To keep your eye on the ball let’s go back to y = f(x). Y and x are real numbers. They have the lovely property that between any two real numbers there lies another, and between those two another and another. So there is no smallest real number greater than 0. If there is a point x at which the derivative isn’t zero but some positive number a to keep it simple (but a negative number would work as well), then y is increasing at x. If the derivative is continuous at a (which it usually is) then there is a delta greater than zero such that the derivative is greater than zero in the open interval (x – delta, x + delta). This means that y = f(x) is always increasing over that interval. This means that there is a one to one function y = g(x) defined over the same interval. This is called an inverse function.

Now you’re ready for the inverse function theorem — but the conditions are the same — the derivative at a point should be greater than zero and continuous at that point — and an inverse function exists. The trickiness and the mountains of notation come from the fact that the function is from R^n to R^m where n and m are any positive integers.

It’s important to know that, although the inverse and implicit functions are shown logically to exist, almost never can they be written down explicitly. The implicit function theorem follows from the inverse function theorem with even more notation involved, but this is the basic idea behind them.
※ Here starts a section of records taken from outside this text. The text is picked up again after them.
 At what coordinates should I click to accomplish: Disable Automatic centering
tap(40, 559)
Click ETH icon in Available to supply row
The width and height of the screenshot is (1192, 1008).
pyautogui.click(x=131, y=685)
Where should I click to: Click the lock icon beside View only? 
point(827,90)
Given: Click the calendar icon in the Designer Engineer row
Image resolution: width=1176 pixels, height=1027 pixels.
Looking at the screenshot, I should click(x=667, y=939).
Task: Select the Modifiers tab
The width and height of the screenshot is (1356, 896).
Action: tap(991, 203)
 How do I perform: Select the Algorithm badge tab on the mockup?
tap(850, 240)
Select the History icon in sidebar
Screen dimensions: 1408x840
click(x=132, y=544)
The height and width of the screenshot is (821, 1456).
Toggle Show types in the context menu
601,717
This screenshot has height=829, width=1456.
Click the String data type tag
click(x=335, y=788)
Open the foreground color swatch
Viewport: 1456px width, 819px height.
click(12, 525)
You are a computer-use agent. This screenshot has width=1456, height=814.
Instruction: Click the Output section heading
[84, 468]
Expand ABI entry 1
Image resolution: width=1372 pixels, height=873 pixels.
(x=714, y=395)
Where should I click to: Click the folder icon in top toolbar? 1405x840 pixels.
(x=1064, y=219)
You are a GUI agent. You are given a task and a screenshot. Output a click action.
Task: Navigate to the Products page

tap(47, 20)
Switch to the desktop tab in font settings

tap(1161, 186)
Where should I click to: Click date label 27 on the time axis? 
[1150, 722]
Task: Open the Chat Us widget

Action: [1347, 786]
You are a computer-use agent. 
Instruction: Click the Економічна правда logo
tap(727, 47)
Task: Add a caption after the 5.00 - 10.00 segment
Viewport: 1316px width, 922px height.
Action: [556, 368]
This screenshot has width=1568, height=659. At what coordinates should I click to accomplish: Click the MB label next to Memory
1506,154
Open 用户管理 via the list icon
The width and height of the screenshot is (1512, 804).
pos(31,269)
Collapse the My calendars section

A few other points on differential geometry. Much of it involves surfaces, and they are defined 3 ways. The easiest way to understand two of them takes you back to the side of a mountain. Now you’re standing on it half way up and wondering which would be the best way to get to the top. So you whip out your topographic map which has lines of constant elevation on it. This brings to the first way to define a surface. Assume the mountain is given by the function z = f (x, y) — every point on the earth has a height above it where the land stops and the sky beings (z) — so the function is a parameterization of the surface. Another way to define a surface in space is by level sets: put z equal to some height — call it z’ and define the surface as the set of two dimensional points (x, y) such that f (x, y ) = z’. These are the lines of constant elevation (e.g. the contour lines) – on the mountain. Differential geometry takes a broad view of surfaces — yes a curve on f (x, y) is considered a surface, just as a surface of constant temperature around the sun is a level set on f(x,y,z). The third way to define a surface is by f (x1, x2, …, xn) = 0. This is where the implicit function theorem comes in if some variables are in fact functions of others.

Well, I hope this helps when you plunge into the actual details.

For the record — the best derivation of these theorems are in Apostol Mathematical Analysis 1957 third printing pp. 138 – 148. The development is leisurely and quite clear. I bought the book in 1960 for $10.50. The second edition came out in ’74 — you can now buy it for 76.00 from Amazon — proving you should never throw out your old math books.